Он чувствовал, как колотится сердце.
— Прошу прощения? — сказал Глинн.
У МакФарлэйна словно гора свалилась с плеч. Он посмотрел Глинну в лицо.
— Теперь в этом нет никаких сомнений. Он межзвёздный.
Глинн остался непроницаем.
— Никоим образом ничто настолько плотное не могло возникнуть в Солнечной системе. Метеорит обязан явиться издалека. Из той области пространства, которое очень сильно отличается от нашего. Из области гиперновой.
Наступила долгая тишина. МакФарлэйн слышал, как перекрикиваются рабочие в далёких туннелях, слышал приглушённые звуки отбойных молотков и сварки. Наконец, Глинн прокашлялся.
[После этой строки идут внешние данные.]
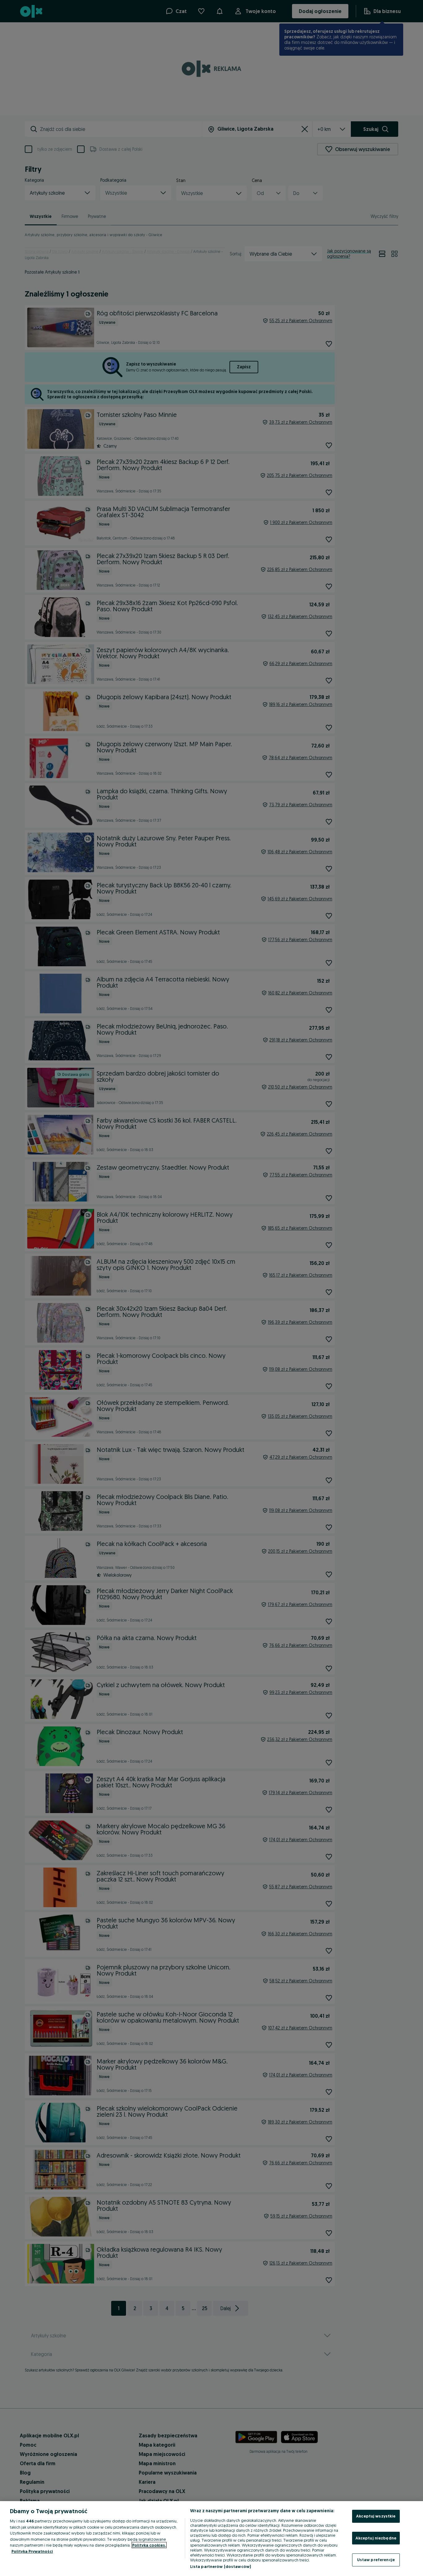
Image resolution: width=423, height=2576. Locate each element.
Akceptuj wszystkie (375, 2515)
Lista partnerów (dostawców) (220, 2566)
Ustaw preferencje (376, 2559)
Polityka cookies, (149, 2545)
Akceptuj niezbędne (375, 2537)
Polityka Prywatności (32, 2551)
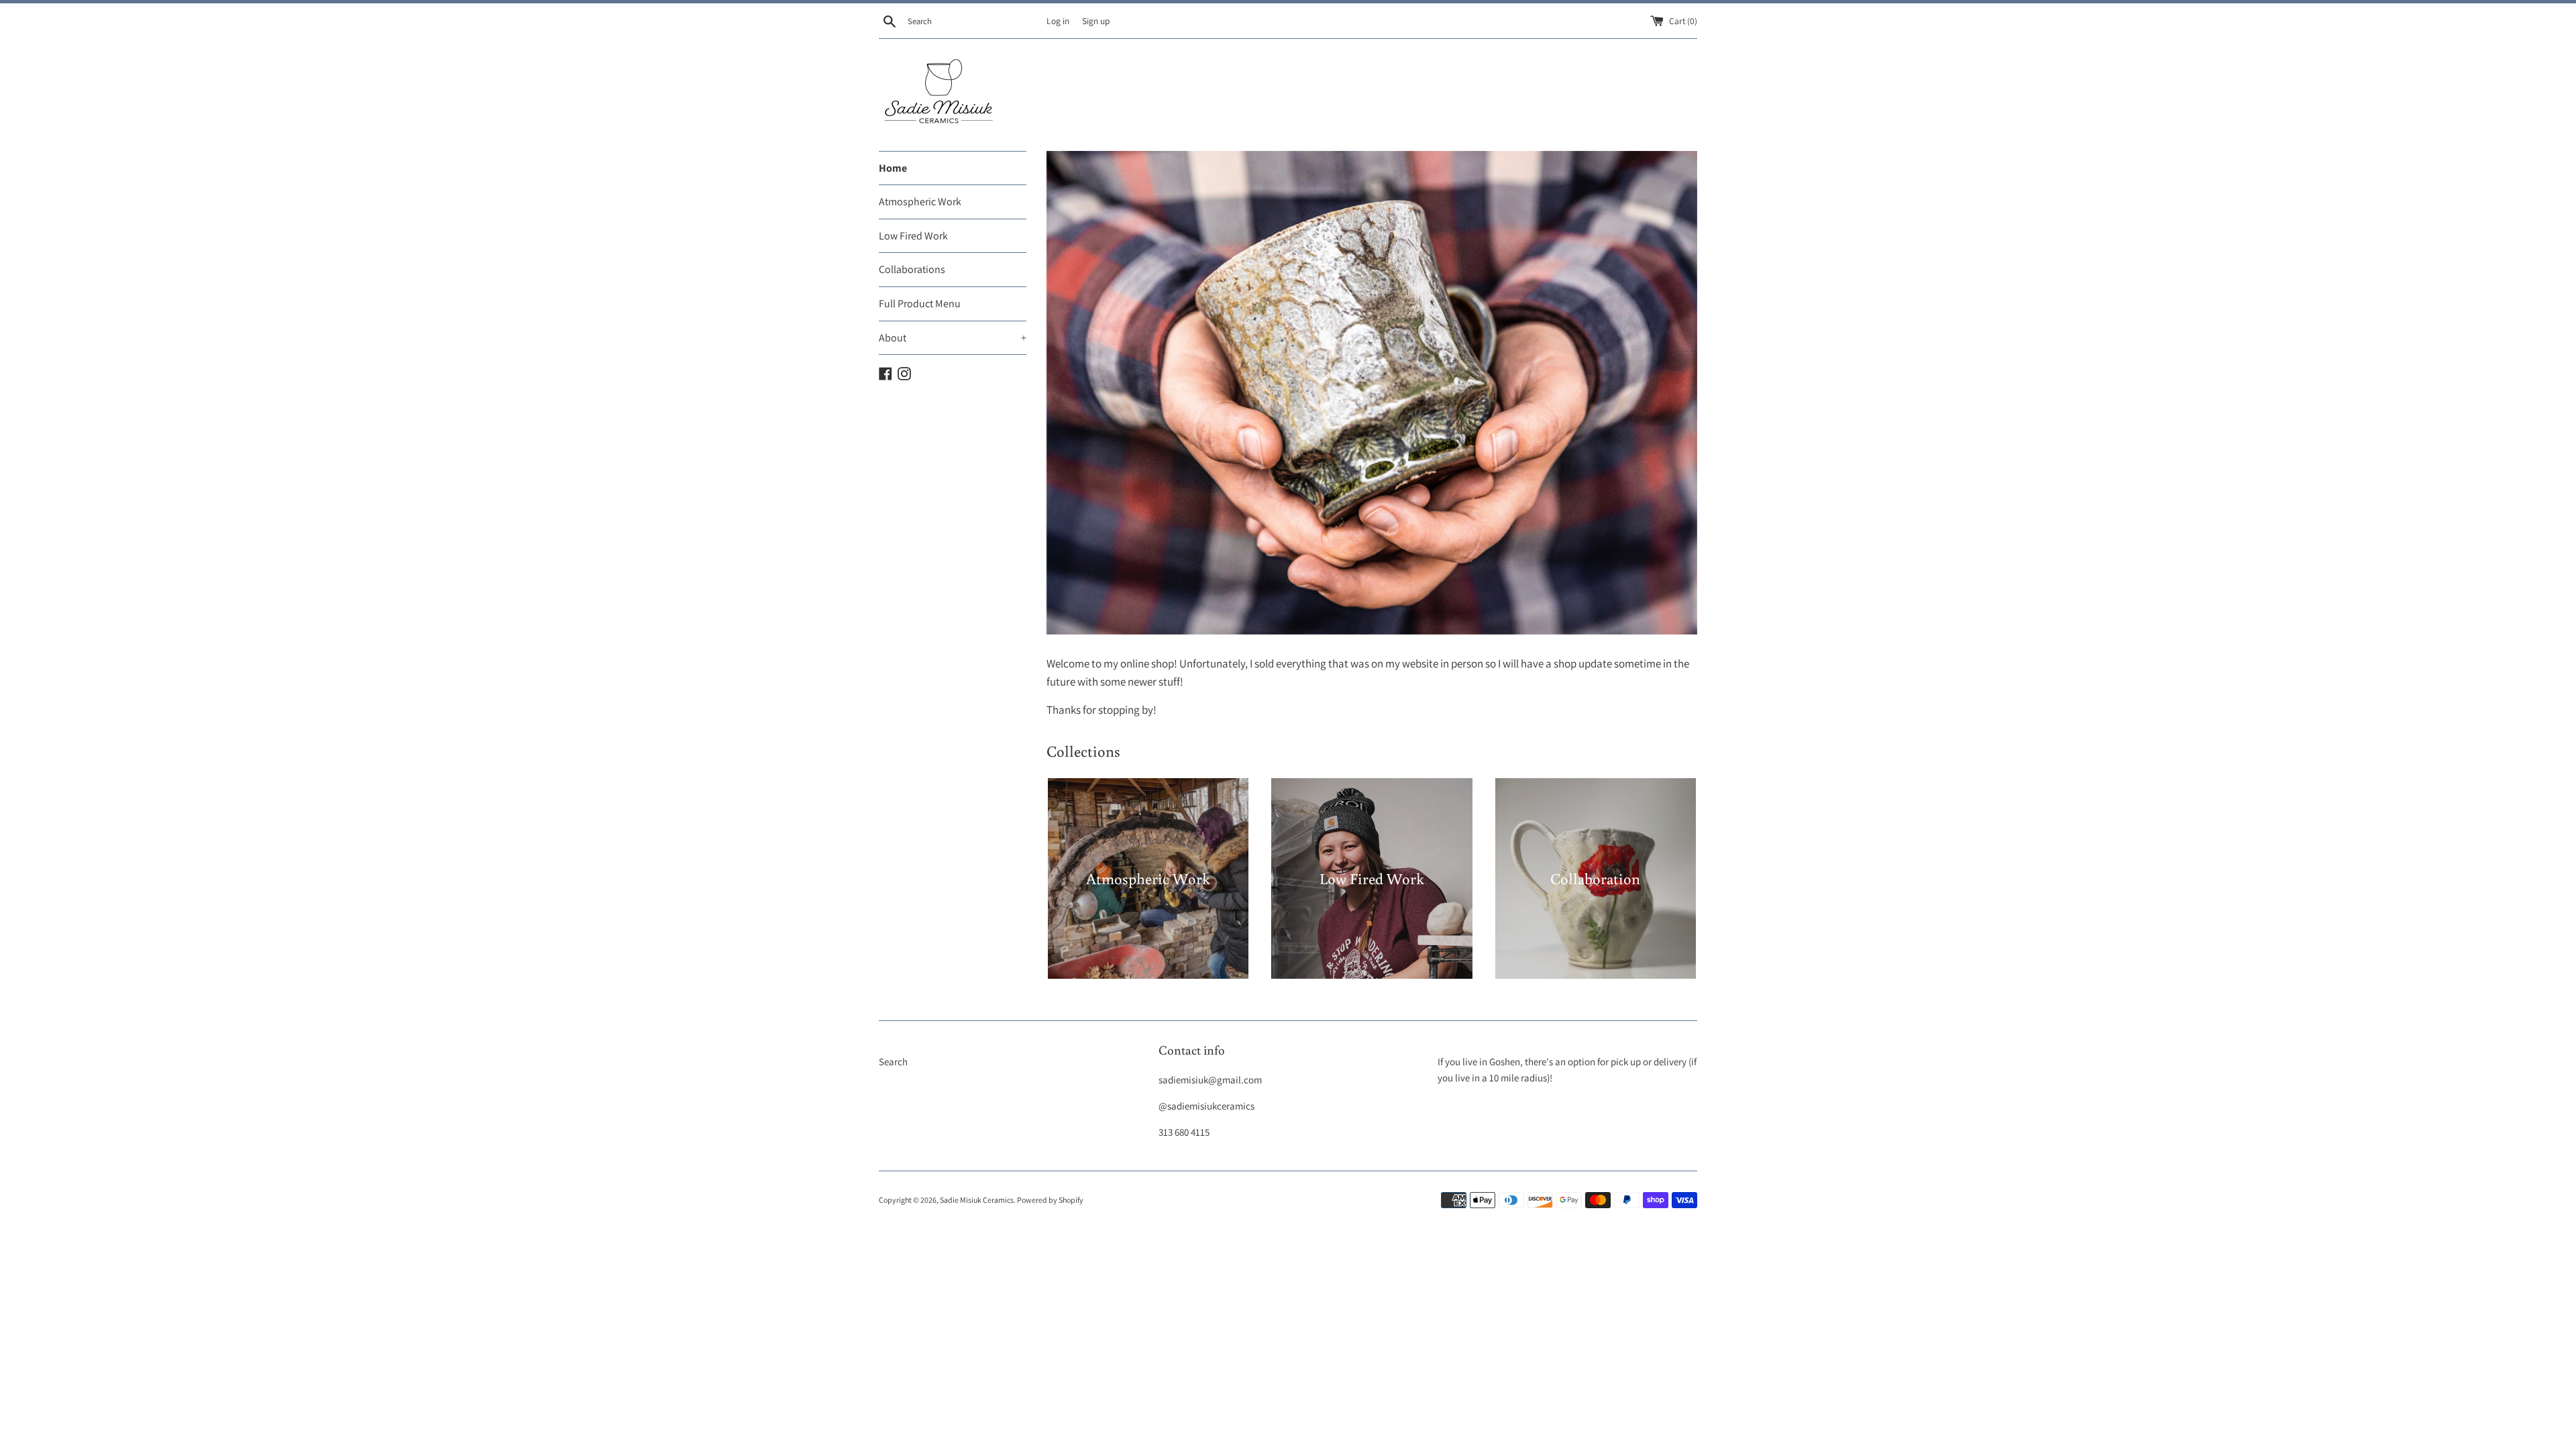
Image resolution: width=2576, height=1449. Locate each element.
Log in (1057, 21)
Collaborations (912, 269)
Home (893, 168)
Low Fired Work (913, 236)
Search (893, 1061)
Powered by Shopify (1050, 1200)
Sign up (1096, 21)
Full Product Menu (920, 304)
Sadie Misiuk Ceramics (977, 1200)
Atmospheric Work (920, 202)
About (952, 338)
— Доктор МакФарлэйн, — тихо начал он. — Сэм. Простите, если вам покажется, что я ставлю ваши слова под сомнение. Поймите, что сейчас мы работаем вне рамок какой-либо мыслимой модели. Нет прецедента, который бы указал нам путь. Я понимаю, что у вас не было достаточного времени для исследований. Но окошко наших возможностей уже готово захлопнуться. Мне требуется ваше лучшее суждение — и как учёного, и как человека — безопасен ли он в той мере, чтобы продолжать операцию, или мы должны её свернуть и отправиться по домам?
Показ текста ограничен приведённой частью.